Stored data:
■ ■ ■

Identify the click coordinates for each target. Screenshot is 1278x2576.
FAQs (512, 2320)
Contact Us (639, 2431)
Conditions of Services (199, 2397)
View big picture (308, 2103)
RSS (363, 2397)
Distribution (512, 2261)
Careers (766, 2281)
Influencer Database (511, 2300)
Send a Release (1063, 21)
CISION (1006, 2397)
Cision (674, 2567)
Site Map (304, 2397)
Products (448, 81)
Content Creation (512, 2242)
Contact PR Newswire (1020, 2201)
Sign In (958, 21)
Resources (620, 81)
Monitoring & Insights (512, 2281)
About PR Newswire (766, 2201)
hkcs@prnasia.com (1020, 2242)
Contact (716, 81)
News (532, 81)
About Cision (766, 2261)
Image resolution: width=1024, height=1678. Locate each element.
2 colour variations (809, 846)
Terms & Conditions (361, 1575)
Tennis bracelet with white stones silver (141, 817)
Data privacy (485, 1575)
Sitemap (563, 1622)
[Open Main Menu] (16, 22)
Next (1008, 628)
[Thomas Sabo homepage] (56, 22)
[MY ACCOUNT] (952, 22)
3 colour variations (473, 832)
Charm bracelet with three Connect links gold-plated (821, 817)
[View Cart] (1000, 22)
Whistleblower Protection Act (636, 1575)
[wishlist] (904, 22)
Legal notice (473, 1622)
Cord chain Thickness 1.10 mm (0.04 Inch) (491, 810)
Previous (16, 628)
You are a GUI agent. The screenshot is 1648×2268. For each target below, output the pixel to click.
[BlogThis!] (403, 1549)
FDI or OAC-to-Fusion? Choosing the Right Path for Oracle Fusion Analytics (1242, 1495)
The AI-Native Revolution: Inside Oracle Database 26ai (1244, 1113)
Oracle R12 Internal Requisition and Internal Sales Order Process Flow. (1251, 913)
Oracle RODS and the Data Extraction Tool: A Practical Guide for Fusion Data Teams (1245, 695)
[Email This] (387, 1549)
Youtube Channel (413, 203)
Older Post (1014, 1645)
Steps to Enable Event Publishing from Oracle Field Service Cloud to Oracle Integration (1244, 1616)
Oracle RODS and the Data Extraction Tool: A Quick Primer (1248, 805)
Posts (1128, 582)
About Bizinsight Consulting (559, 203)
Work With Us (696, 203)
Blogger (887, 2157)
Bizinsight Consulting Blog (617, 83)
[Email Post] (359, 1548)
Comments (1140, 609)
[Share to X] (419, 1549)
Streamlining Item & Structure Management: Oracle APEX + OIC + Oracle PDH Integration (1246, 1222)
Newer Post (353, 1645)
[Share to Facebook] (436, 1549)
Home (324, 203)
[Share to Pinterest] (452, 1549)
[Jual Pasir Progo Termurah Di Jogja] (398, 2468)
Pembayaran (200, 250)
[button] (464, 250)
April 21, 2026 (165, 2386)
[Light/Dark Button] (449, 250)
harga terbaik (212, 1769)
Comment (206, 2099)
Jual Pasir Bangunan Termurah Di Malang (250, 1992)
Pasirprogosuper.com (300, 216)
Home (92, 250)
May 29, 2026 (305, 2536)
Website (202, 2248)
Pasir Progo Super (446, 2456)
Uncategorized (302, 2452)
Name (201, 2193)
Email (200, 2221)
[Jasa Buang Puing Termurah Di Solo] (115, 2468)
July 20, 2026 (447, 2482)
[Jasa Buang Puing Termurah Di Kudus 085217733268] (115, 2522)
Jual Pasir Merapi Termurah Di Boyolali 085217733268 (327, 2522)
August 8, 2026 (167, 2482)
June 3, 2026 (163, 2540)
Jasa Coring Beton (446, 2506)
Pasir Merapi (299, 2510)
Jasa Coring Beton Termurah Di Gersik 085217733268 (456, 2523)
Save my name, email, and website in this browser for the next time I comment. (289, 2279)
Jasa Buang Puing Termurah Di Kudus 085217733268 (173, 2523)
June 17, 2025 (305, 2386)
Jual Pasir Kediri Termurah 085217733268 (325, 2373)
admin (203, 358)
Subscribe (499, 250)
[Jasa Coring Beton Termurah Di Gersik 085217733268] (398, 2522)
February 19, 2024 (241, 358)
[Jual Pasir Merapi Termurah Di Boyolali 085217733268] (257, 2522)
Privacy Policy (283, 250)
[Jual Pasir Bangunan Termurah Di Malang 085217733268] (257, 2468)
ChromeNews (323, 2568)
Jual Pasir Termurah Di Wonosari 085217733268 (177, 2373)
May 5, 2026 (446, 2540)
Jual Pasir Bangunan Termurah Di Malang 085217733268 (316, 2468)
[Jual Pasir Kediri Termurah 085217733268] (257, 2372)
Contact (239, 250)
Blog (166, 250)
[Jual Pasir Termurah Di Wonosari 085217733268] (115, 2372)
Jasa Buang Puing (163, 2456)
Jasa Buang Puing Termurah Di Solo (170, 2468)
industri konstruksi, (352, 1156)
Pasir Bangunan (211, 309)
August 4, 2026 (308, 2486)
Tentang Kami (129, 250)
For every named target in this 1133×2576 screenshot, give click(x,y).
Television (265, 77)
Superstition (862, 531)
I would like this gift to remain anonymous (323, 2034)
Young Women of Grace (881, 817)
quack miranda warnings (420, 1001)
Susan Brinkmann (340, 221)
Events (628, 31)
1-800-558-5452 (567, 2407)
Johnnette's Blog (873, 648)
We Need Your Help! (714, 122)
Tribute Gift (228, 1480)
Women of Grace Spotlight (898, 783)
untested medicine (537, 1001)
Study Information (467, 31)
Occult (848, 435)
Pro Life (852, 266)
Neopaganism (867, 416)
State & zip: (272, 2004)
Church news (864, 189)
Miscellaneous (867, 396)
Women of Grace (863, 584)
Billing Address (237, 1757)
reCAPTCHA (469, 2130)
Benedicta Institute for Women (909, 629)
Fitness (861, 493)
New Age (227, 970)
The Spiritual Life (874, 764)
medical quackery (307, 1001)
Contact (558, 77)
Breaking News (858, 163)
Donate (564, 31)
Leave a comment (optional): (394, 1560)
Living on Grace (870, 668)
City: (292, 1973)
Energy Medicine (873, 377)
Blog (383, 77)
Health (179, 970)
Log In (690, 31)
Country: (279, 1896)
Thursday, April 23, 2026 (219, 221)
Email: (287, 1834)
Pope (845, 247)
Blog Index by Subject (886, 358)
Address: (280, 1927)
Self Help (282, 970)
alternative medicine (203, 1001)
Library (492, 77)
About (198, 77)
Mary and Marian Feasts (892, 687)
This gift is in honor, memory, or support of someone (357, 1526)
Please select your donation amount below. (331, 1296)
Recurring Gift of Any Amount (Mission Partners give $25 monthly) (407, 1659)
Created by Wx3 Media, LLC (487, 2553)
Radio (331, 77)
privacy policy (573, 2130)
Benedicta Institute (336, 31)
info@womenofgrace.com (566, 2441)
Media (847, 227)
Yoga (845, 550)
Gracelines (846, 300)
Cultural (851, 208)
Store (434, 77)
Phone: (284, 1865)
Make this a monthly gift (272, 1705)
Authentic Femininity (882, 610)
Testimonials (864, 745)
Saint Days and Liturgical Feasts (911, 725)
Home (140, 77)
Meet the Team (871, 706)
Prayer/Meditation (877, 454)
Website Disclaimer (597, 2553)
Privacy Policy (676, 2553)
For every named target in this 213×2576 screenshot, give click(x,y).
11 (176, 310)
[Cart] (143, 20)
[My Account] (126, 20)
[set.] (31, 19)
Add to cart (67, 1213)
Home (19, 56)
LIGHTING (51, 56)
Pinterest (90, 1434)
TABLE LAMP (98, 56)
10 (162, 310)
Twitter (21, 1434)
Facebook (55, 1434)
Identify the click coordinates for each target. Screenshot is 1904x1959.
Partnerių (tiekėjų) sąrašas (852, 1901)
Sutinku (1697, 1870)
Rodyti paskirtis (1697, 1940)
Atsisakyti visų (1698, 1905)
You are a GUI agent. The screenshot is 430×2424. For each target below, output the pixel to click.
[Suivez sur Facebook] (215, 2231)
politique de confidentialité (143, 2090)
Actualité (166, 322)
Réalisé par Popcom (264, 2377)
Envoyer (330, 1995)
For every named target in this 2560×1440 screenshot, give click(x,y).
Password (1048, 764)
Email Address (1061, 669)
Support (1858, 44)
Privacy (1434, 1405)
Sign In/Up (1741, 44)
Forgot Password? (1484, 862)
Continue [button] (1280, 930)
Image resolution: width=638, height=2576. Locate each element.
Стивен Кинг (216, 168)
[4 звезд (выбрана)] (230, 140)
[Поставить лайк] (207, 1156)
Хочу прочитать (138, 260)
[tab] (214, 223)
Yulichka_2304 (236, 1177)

■ ■ ■

WHAT TO WORK ON:
Find the string "agent" in the entries above and return each line that holds it.

RESPONSE TO THE TASK:
You are a GUI agent. The screenshot is 1648×2268. For each target below, output the pixel to click.
You are a GUI agent. The screenshot is 430×2424. For each target below, output the pixel to click.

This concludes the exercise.